◆ **Task details**: The entries are to be repeated in full, without any change.

╭─ Material shown

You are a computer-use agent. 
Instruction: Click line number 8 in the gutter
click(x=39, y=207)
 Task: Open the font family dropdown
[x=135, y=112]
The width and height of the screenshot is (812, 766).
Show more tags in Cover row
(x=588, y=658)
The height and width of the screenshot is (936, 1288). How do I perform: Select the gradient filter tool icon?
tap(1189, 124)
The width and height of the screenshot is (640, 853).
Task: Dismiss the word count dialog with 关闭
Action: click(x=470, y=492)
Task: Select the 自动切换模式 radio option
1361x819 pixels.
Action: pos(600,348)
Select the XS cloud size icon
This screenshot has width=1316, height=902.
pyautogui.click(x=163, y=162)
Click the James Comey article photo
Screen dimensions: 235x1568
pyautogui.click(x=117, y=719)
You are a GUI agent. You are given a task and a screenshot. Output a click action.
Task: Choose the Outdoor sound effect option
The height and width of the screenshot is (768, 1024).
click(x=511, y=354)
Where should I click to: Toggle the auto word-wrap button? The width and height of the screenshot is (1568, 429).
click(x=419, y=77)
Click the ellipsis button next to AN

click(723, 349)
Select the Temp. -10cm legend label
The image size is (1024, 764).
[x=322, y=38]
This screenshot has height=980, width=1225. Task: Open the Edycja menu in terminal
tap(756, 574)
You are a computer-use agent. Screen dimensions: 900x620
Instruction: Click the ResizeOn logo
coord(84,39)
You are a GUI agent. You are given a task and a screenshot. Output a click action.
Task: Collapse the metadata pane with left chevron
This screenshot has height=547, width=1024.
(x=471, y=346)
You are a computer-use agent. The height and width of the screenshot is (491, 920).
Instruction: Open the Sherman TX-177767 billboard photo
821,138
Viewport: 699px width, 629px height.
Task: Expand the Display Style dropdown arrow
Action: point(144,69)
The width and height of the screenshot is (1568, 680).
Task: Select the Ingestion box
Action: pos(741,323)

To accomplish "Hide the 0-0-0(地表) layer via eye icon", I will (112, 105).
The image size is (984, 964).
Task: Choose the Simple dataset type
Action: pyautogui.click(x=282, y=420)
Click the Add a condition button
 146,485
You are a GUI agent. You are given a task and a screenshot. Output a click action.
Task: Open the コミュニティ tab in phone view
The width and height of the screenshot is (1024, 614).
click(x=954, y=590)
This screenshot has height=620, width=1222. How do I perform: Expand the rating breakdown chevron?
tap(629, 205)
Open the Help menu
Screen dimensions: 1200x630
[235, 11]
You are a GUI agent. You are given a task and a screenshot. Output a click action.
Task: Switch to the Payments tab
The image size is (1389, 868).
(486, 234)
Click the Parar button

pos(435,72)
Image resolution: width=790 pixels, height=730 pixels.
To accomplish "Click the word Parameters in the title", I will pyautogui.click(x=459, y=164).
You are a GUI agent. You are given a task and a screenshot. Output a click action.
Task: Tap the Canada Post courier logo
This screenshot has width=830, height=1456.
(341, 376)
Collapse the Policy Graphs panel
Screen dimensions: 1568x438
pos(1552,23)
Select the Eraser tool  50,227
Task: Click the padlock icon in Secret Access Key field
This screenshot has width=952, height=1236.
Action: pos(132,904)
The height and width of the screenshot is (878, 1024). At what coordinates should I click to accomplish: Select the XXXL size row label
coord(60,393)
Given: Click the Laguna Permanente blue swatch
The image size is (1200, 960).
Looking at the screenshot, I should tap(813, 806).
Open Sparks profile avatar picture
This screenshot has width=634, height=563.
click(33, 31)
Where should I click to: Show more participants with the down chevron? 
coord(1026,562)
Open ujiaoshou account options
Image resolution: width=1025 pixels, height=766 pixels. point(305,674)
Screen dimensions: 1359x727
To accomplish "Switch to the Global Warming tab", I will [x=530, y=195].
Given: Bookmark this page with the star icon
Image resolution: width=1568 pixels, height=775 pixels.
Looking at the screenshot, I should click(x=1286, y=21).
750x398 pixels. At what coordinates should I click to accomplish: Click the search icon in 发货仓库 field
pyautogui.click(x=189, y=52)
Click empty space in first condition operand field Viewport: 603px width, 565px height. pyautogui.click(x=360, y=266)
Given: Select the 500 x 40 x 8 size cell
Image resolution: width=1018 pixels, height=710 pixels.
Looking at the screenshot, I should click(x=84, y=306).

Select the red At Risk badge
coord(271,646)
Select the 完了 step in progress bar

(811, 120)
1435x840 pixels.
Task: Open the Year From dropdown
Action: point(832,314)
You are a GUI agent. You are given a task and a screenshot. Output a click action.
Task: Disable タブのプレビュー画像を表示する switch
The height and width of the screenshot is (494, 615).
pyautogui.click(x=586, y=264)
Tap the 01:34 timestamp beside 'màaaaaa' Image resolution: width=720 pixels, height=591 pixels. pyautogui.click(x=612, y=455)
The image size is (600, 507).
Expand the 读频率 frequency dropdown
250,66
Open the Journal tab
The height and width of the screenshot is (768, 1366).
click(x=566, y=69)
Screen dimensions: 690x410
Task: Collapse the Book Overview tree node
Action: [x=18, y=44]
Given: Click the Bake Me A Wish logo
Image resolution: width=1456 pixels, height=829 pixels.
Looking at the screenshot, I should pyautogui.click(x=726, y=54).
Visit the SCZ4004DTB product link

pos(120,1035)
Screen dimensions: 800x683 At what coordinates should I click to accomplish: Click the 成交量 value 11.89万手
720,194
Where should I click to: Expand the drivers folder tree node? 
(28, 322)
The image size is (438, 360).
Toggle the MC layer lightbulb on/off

╰─

◆ **Completed exercise**:
You are a computer-use agent. 
Instruction: Click line number 8 in the gutter
click(x=39, y=207)
 Task: Open the font family dropdown
[x=135, y=112]
The width and height of the screenshot is (812, 766).
Show more tags in Cover row
(x=588, y=658)
The height and width of the screenshot is (936, 1288). How do I perform: Select the gradient filter tool icon?
tap(1189, 124)
The width and height of the screenshot is (640, 853).
Task: Dismiss the word count dialog with 关闭
Action: click(x=470, y=492)
Task: Select the 自动切换模式 radio option
1361x819 pixels.
Action: pos(600,348)
Select the XS cloud size icon
This screenshot has width=1316, height=902.
pyautogui.click(x=163, y=162)
Click the James Comey article photo
Screen dimensions: 235x1568
pyautogui.click(x=117, y=719)
You are a GUI agent. You are given a task and a screenshot. Output a click action.
Task: Choose the Outdoor sound effect option
The height and width of the screenshot is (768, 1024).
click(x=511, y=354)
Where should I click to: Toggle the auto word-wrap button? The width and height of the screenshot is (1568, 429).
click(x=419, y=77)
Click the ellipsis button next to AN

click(723, 349)
Select the Temp. -10cm legend label
The image size is (1024, 764).
[x=322, y=38]
This screenshot has height=980, width=1225. Task: Open the Edycja menu in terminal
tap(756, 574)
You are a computer-use agent. Screen dimensions: 900x620
Instruction: Click the ResizeOn logo
coord(84,39)
You are a GUI agent. You are given a task and a screenshot. Output a click action.
Task: Collapse the metadata pane with left chevron
This screenshot has height=547, width=1024.
(x=471, y=346)
You are a computer-use agent. The height and width of the screenshot is (491, 920).
Instruction: Open the Sherman TX-177767 billboard photo
821,138
Viewport: 699px width, 629px height.
Task: Expand the Display Style dropdown arrow
Action: point(144,69)
The width and height of the screenshot is (1568, 680).
Task: Select the Ingestion box
Action: pos(741,323)

To accomplish "Hide the 0-0-0(地表) layer via eye icon", I will (112, 105).
The image size is (984, 964).
Task: Choose the Simple dataset type
Action: pyautogui.click(x=282, y=420)
Click the Add a condition button
 146,485
You are a GUI agent. You are given a task and a screenshot. Output a click action.
Task: Open the コミュニティ tab in phone view
The width and height of the screenshot is (1024, 614).
click(x=954, y=590)
This screenshot has height=620, width=1222. How do I perform: Expand the rating breakdown chevron?
tap(629, 205)
Open the Help menu
Screen dimensions: 1200x630
[235, 11]
You are a GUI agent. You are given a task and a screenshot. Output a click action.
Task: Switch to the Payments tab
The image size is (1389, 868).
(486, 234)
Click the Parar button

pos(435,72)
Image resolution: width=790 pixels, height=730 pixels.
To accomplish "Click the word Parameters in the title", I will pyautogui.click(x=459, y=164).
You are a GUI agent. You are given a task and a screenshot. Output a click action.
Task: Tap the Canada Post courier logo
This screenshot has width=830, height=1456.
(341, 376)
Collapse the Policy Graphs panel
Screen dimensions: 1568x438
pos(1552,23)
Select the Eraser tool  50,227
Task: Click the padlock icon in Secret Access Key field
This screenshot has width=952, height=1236.
Action: pos(132,904)
The height and width of the screenshot is (878, 1024). At what coordinates should I click to accomplish: Select the XXXL size row label
coord(60,393)
Given: Click the Laguna Permanente blue swatch
The image size is (1200, 960).
Looking at the screenshot, I should tap(813, 806).
Open Sparks profile avatar picture
This screenshot has width=634, height=563.
click(33, 31)
Where should I click to: Show more participants with the down chevron? 
coord(1026,562)
Open ujiaoshou account options
Image resolution: width=1025 pixels, height=766 pixels. point(305,674)
Screen dimensions: 1359x727
To accomplish "Switch to the Global Warming tab", I will [x=530, y=195].
Given: Bookmark this page with the star icon
Image resolution: width=1568 pixels, height=775 pixels.
Looking at the screenshot, I should click(x=1286, y=21).
750x398 pixels. At what coordinates should I click to accomplish: Click the search icon in 发货仓库 field
pyautogui.click(x=189, y=52)
Click empty space in first condition operand field Viewport: 603px width, 565px height. pyautogui.click(x=360, y=266)
Given: Select the 500 x 40 x 8 size cell
Image resolution: width=1018 pixels, height=710 pixels.
Looking at the screenshot, I should click(x=84, y=306).

Select the red At Risk badge
coord(271,646)
Select the 完了 step in progress bar

(811, 120)
1435x840 pixels.
Task: Open the Year From dropdown
Action: point(832,314)
You are a GUI agent. You are given a task and a screenshot. Output a click action.
Task: Disable タブのプレビュー画像を表示する switch
The height and width of the screenshot is (494, 615).
pyautogui.click(x=586, y=264)
Tap the 01:34 timestamp beside 'màaaaaa' Image resolution: width=720 pixels, height=591 pixels. pyautogui.click(x=612, y=455)
The image size is (600, 507).
Expand the 读频率 frequency dropdown
250,66
Open the Journal tab
The height and width of the screenshot is (768, 1366).
click(x=566, y=69)
Screen dimensions: 690x410
Task: Collapse the Book Overview tree node
Action: [x=18, y=44]
Given: Click the Bake Me A Wish logo
Image resolution: width=1456 pixels, height=829 pixels.
Looking at the screenshot, I should pyautogui.click(x=726, y=54).
Visit the SCZ4004DTB product link

pos(120,1035)
Screen dimensions: 800x683 At what coordinates should I click to accomplish: Click the 成交量 value 11.89万手
720,194
Where should I click to: Expand the drivers folder tree node? 
(28, 322)
The image size is (438, 360).
Toggle the MC layer lightbulb on/off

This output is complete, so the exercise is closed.